Some suggest a way to reconcile the economic efficiency of cash with the old-fashioned virtue of thoughtfulness to give cash with a note to the recipient suggesting that the money could be spent at a particular store, adding the thought that counts. Of course, this does not fully capture the thoughtfulness and attentiveness that traditional gift giving expresses.

Sometimes it may be perfectly acceptable to give cash. When you are attending a wedding of a distant cousin, it is probably better to give cash. Your child, who is attending a university course, while also working part-time to cover the food and rent, may be quite happy to receive a cheque for Christmas. He or she would hopefully be assured by your love in some other way, reducing the need to express affection via a thoughtfully selected gift. From the economics point of view, when etiquette allows it, give cash.

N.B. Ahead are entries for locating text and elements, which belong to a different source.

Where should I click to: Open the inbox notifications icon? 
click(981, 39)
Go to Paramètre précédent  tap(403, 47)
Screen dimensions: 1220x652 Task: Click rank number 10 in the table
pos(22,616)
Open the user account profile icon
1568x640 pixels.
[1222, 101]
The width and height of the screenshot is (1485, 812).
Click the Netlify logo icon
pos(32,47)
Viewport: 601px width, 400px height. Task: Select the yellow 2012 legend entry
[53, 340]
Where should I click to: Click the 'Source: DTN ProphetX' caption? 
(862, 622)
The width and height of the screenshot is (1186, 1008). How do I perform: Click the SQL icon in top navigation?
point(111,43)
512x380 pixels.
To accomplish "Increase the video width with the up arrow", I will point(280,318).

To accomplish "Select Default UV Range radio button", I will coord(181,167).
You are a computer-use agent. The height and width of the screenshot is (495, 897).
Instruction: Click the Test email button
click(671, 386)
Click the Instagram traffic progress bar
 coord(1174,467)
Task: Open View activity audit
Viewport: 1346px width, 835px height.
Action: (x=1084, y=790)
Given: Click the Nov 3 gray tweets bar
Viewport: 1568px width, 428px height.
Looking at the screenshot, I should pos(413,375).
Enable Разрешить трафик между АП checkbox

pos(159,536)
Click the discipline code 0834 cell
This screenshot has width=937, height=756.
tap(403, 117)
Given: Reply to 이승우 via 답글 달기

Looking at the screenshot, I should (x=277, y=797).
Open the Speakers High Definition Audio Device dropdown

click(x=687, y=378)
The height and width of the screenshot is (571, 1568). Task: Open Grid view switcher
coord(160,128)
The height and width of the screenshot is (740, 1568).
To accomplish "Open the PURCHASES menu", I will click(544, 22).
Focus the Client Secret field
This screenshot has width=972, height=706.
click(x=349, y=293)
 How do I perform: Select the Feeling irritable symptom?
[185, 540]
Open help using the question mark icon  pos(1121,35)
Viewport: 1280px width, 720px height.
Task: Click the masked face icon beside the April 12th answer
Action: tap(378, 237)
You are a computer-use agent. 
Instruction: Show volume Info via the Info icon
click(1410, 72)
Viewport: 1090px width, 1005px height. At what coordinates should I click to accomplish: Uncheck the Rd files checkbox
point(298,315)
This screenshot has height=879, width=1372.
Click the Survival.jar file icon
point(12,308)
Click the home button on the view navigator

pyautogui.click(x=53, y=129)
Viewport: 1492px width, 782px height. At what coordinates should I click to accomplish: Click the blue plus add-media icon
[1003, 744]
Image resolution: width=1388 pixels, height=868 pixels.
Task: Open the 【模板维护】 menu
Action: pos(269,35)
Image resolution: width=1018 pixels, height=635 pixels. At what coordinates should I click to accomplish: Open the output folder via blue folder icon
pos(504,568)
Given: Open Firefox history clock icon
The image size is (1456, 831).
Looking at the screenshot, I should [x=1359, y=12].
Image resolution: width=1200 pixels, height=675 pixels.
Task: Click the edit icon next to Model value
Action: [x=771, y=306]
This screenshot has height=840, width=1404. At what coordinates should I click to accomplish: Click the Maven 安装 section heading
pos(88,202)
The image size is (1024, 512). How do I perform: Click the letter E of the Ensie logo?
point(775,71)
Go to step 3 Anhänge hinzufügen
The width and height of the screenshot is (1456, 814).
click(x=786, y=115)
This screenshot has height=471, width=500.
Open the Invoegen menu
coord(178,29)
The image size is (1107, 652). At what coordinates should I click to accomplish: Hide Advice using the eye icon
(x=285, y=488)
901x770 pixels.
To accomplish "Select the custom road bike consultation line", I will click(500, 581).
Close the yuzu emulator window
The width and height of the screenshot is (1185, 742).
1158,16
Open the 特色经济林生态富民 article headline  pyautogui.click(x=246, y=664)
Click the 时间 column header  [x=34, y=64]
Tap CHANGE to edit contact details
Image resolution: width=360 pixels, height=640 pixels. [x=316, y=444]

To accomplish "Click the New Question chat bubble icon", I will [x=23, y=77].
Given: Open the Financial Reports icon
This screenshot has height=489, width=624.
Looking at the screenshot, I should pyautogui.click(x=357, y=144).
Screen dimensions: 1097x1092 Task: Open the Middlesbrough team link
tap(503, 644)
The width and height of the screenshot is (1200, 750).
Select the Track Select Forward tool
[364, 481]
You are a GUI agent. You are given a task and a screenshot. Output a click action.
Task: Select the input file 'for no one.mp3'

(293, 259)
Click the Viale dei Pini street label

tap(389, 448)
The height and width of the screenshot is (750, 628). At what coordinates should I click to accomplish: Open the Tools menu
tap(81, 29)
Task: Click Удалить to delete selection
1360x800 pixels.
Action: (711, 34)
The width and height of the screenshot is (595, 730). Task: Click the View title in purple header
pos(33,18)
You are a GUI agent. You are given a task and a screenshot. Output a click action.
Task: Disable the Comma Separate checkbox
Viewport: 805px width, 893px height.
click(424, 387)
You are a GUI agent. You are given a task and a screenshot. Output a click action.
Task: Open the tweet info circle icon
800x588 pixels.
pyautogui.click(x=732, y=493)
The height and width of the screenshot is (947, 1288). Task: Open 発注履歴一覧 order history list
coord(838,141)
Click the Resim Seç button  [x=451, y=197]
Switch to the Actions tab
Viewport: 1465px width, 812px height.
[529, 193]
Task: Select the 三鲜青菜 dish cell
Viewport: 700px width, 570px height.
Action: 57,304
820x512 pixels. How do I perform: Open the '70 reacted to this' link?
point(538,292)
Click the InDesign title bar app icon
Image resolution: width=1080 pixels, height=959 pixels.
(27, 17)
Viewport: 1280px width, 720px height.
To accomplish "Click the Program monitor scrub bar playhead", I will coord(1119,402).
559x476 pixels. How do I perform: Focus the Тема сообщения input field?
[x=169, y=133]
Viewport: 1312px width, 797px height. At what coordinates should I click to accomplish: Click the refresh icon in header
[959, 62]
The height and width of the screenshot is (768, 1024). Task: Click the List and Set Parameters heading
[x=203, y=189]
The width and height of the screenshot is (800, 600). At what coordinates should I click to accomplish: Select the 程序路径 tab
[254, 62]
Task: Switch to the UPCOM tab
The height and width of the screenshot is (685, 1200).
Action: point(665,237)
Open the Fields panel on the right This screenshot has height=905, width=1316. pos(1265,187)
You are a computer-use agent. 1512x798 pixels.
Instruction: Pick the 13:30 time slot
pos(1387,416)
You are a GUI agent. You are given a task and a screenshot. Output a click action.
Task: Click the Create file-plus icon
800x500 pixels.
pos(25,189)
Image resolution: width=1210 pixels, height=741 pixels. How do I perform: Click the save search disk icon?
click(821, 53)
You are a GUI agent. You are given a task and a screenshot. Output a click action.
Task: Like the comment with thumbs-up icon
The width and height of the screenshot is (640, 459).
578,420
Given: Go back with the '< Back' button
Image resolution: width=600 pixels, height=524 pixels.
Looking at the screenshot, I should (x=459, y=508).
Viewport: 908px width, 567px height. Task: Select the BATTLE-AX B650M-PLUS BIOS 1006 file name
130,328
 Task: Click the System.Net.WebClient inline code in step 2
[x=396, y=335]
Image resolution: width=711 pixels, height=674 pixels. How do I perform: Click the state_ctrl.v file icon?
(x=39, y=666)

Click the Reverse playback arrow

  1. What it all comes to?

It seems that presents are fine for close family and friends. Old-fashioned gift-giving is especially important if you want to communicate feelings to those you love. If you need to give a gift to those you don’t know well and have no idea what the person wants, you are much more likely to destroy value by choosing the wrong present, so cash or a gift card may be the way to go in this instance. This way maybe we can achieve the warm feelings associated with giving without buying a lot of stuff people don’t want.

 

 

¹Waldfogel, J. (1993). The Deadweight Loss of Christmas. The American Economic Review, 83(5), 1328-1336.

²Waldfogel, J. (2009). Scroogenomics: why you shouldn’t buy presents for the holidays, Princeton University Press, New Jersey.

³ Mankiw, G. and Taylor, M. (2006). Macroeconomics, Thomson Learning, London.

⁴Levit, D. and Dubner, J. (2005). Freakonomics: a rogue economist explores the hidden side of everything, William Morrow, New York.